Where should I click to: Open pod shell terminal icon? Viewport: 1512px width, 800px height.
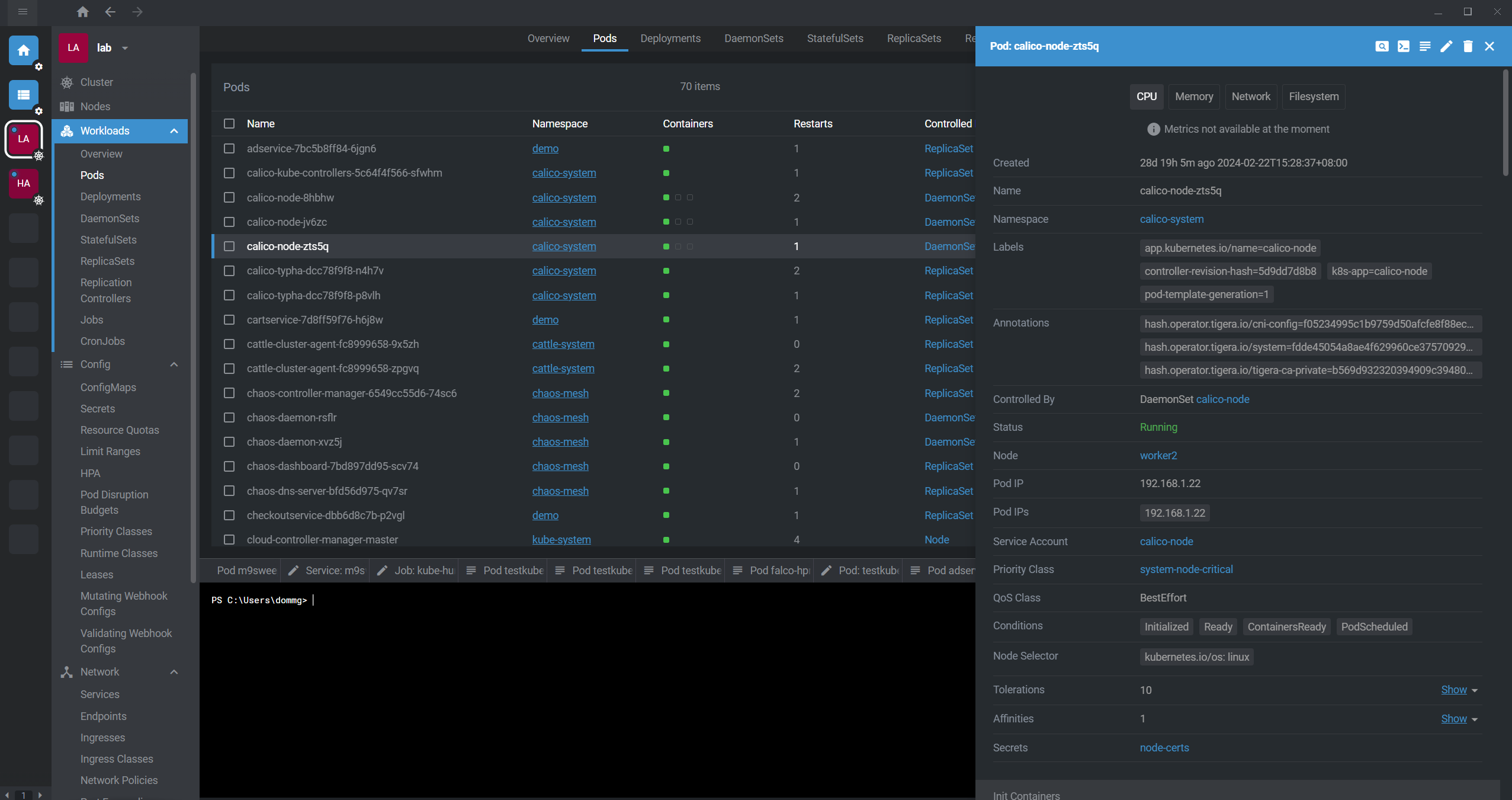point(1403,46)
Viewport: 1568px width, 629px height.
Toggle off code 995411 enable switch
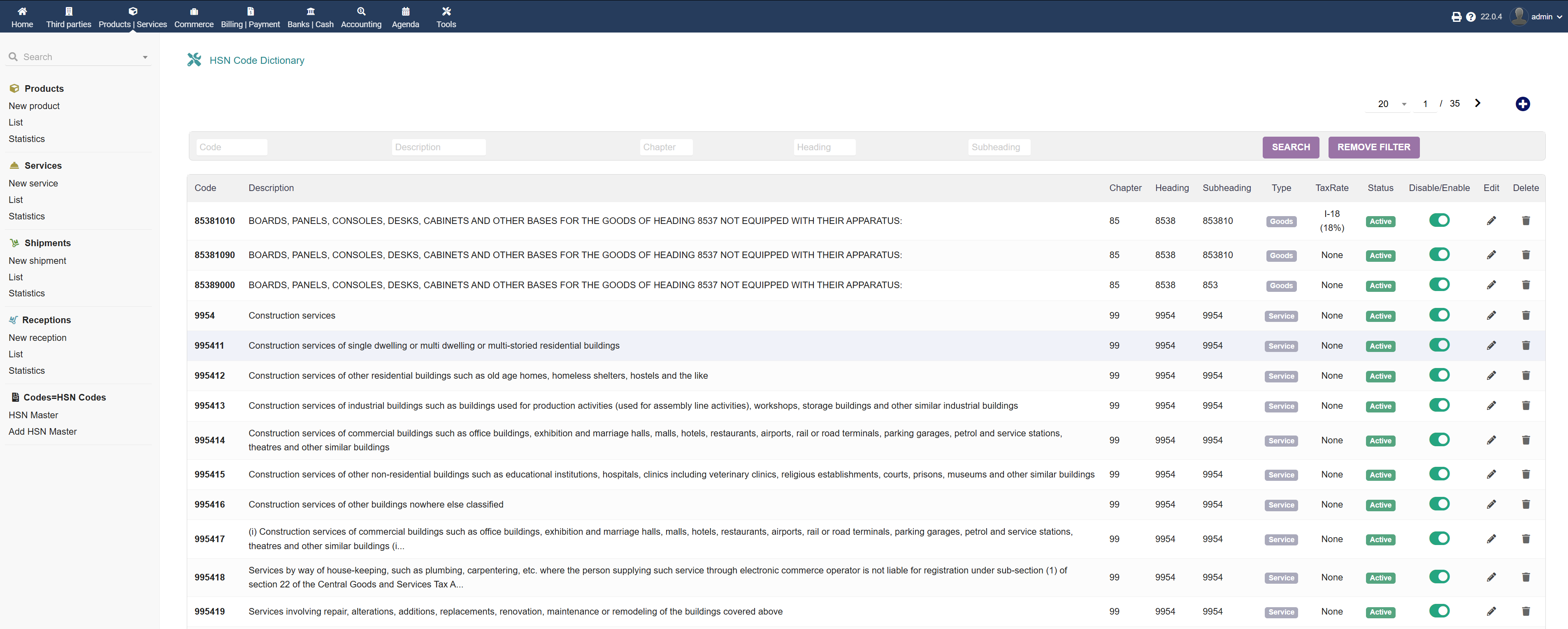(x=1439, y=345)
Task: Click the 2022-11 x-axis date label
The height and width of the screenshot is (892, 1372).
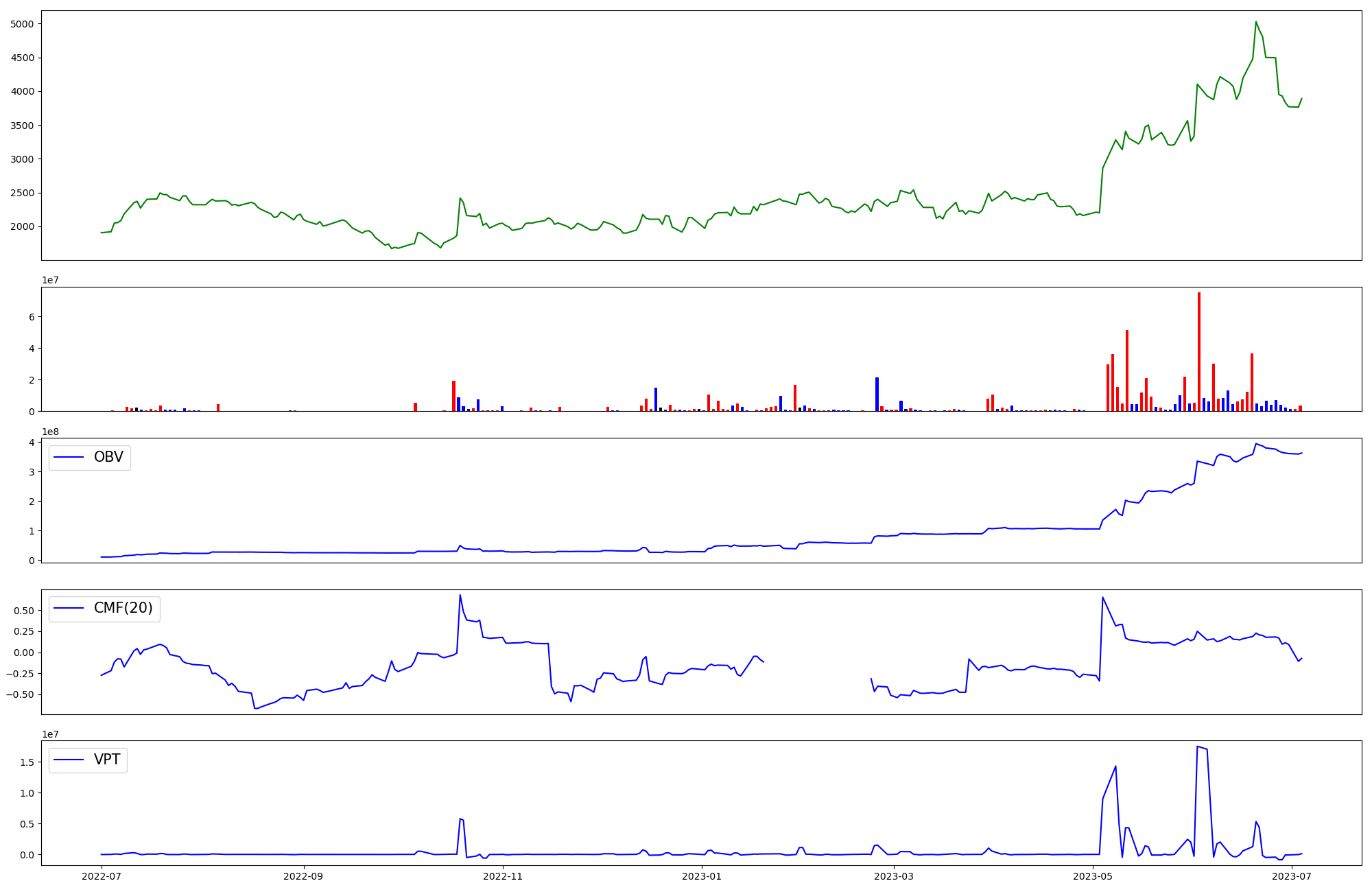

---------------

• DIRECTIONS: Retype the listing exactly. Leave out its pictures.

• EXERCISE RESULT:
Where should I click to: Open pod shell terminal icon? Viewport: 1512px width, 800px height.
point(1403,46)
Viewport: 1568px width, 629px height.
Toggle off code 995411 enable switch
(x=1439, y=345)
Task: Click the 2022-11 x-axis date label
The height and width of the screenshot is (892, 1372).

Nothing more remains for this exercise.